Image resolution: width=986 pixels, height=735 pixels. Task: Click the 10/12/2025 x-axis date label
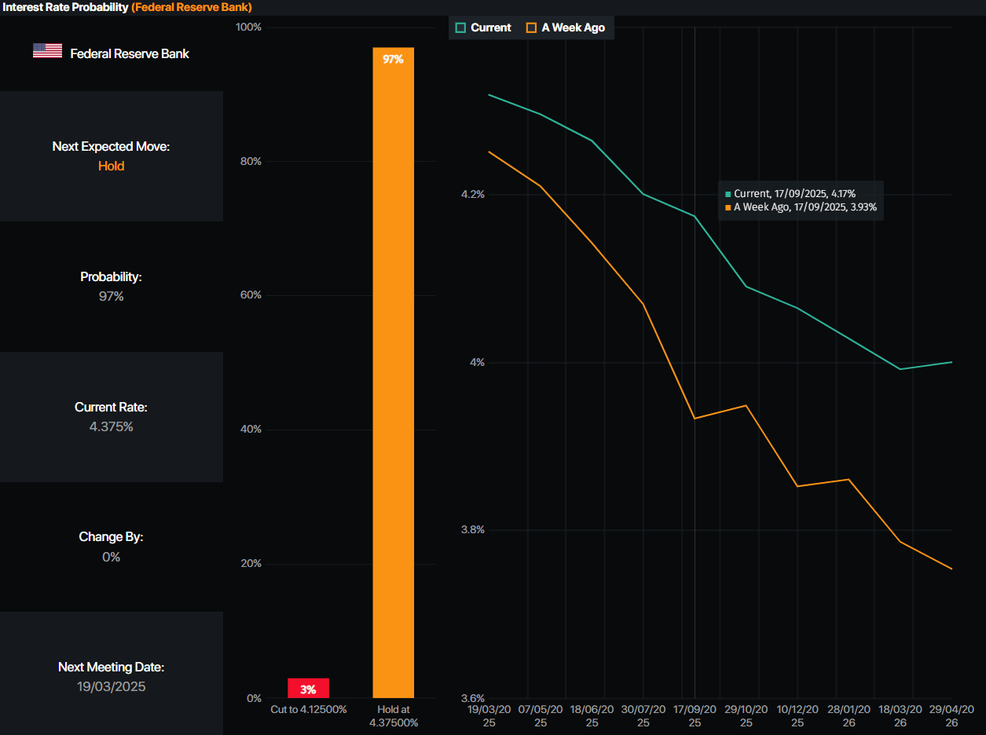[797, 715]
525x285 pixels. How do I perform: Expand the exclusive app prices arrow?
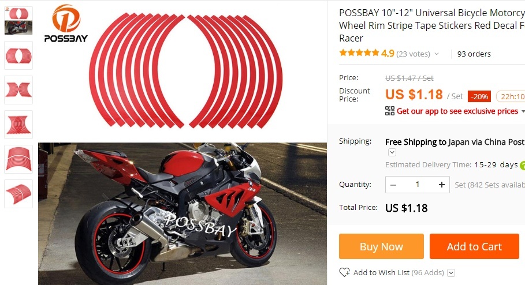[523, 111]
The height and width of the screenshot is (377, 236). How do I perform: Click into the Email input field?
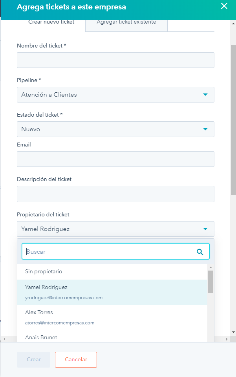(115, 159)
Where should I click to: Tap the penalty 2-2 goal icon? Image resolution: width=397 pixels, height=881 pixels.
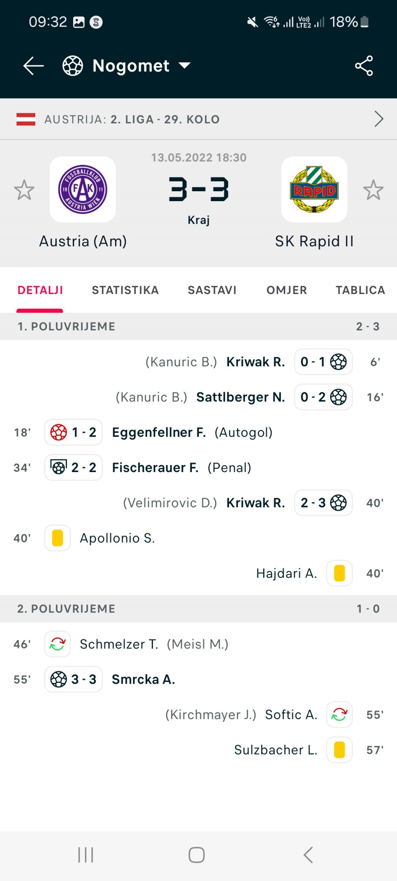(x=58, y=468)
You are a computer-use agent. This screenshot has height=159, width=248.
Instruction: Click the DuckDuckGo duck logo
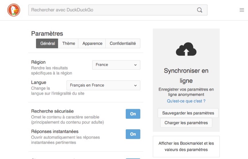[x=14, y=10]
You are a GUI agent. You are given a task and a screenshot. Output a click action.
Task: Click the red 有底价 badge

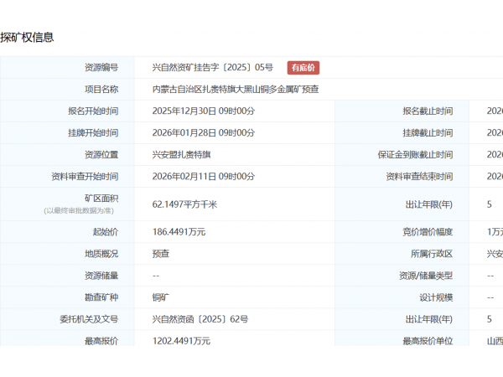coord(303,68)
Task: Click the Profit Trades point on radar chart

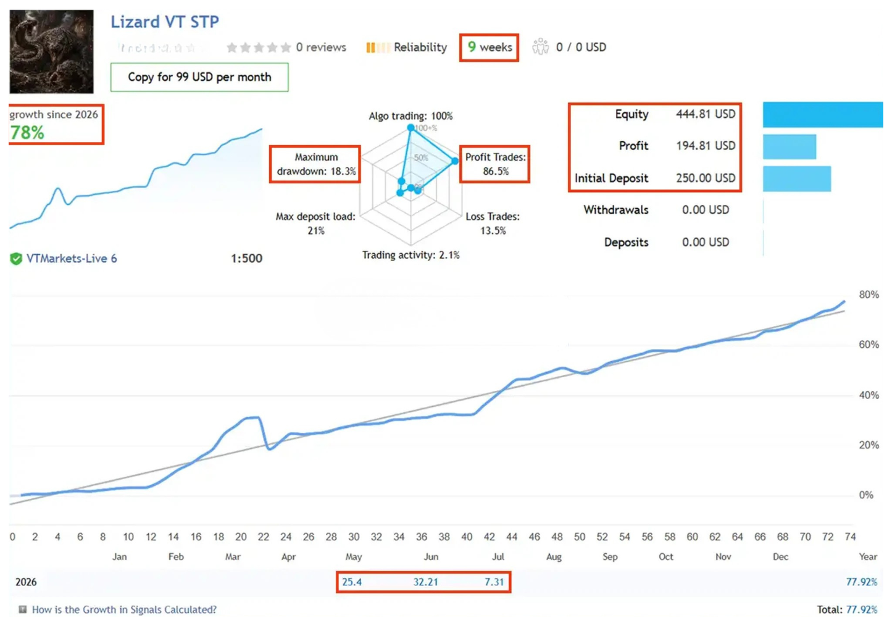Action: 455,161
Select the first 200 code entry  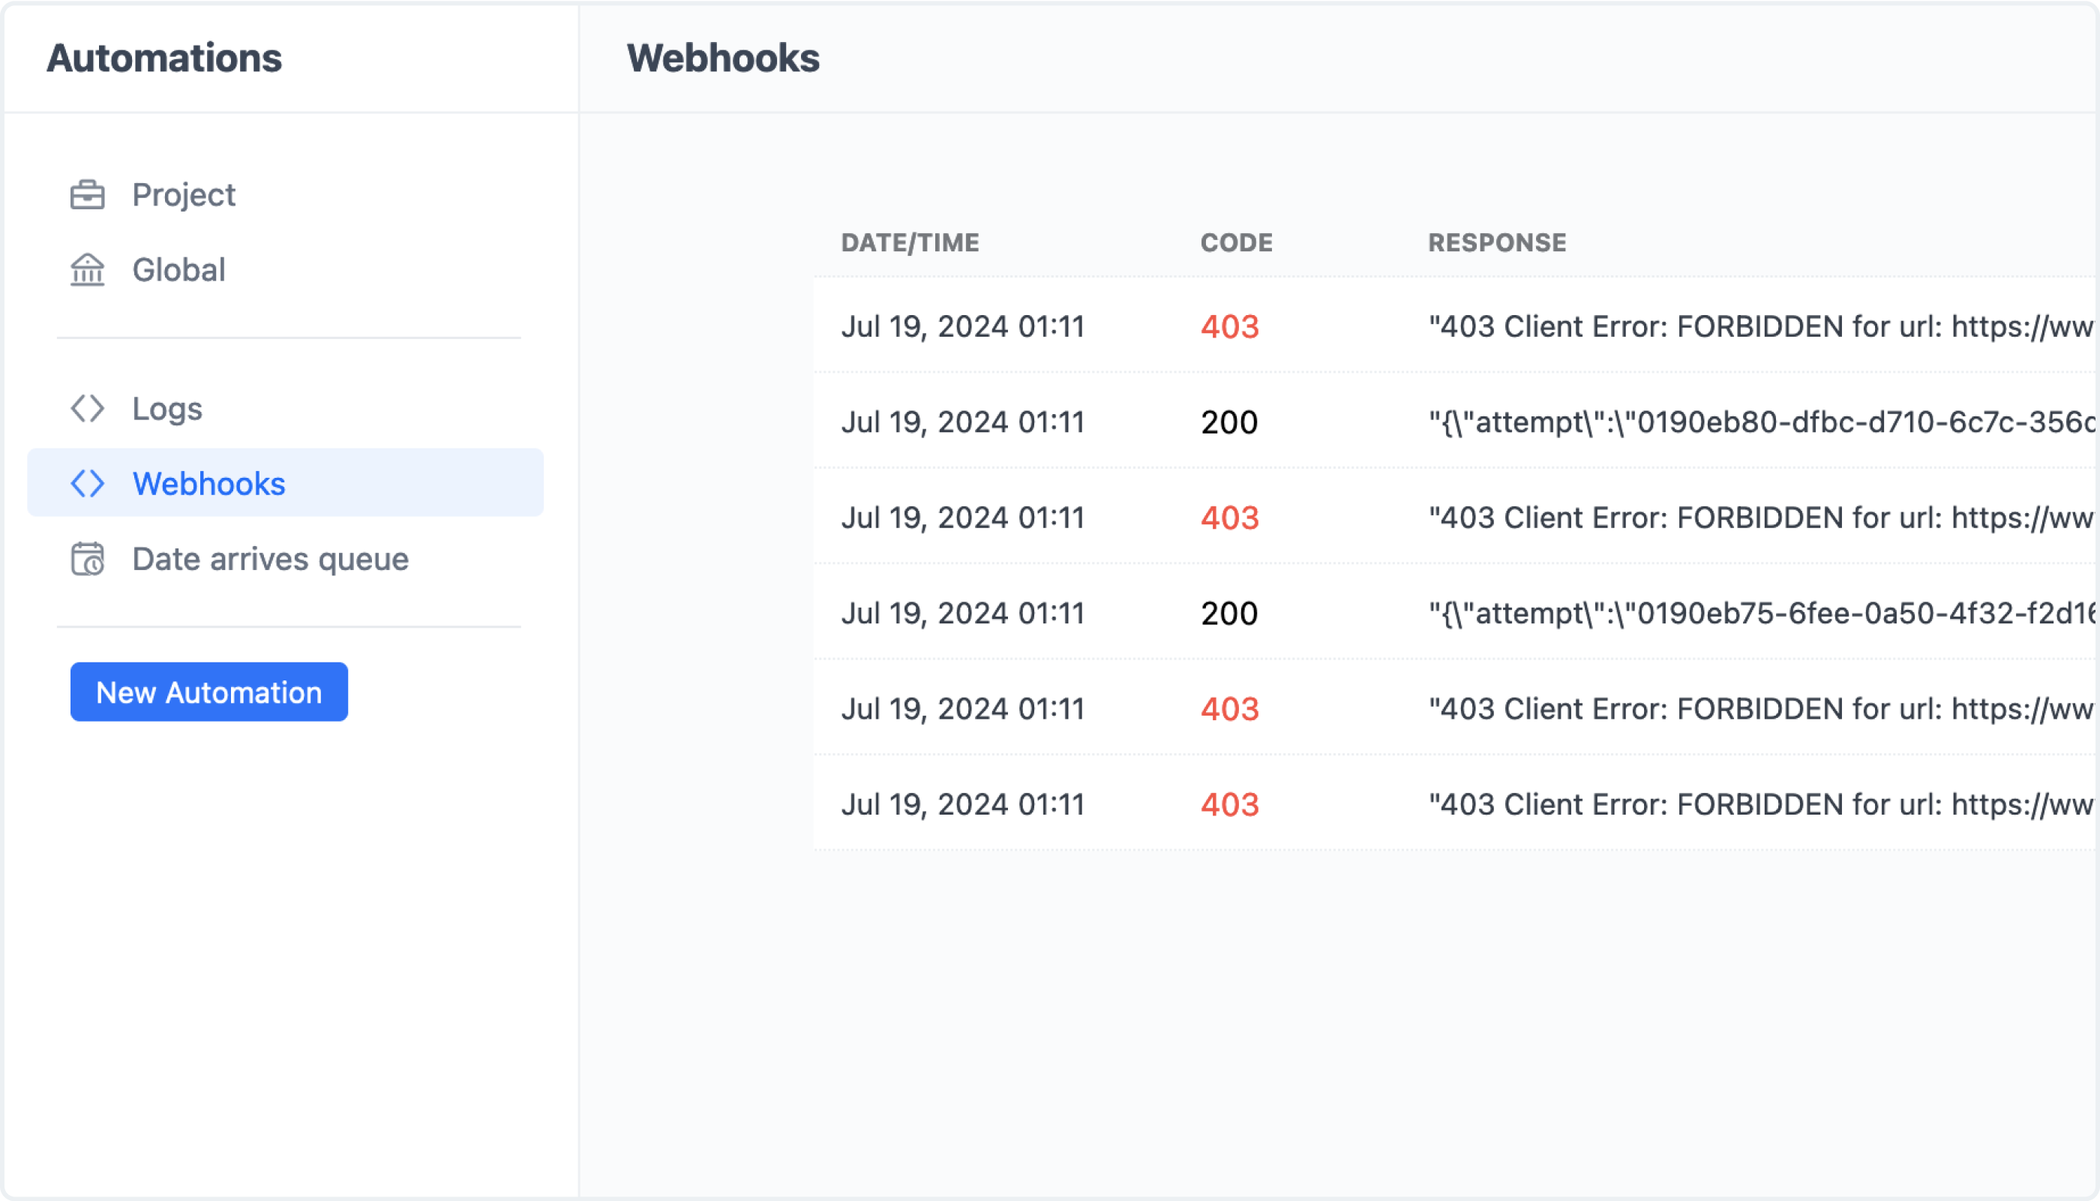click(1229, 422)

____________

Go over the listing above and copy out each line that includes "agent".

* [RESPONSE TO THIS TASK]:
You are a computer-use agent. This screenshot has height=159, width=248.
You are a GUI agent. You are given a task and a screenshot. Output a click action.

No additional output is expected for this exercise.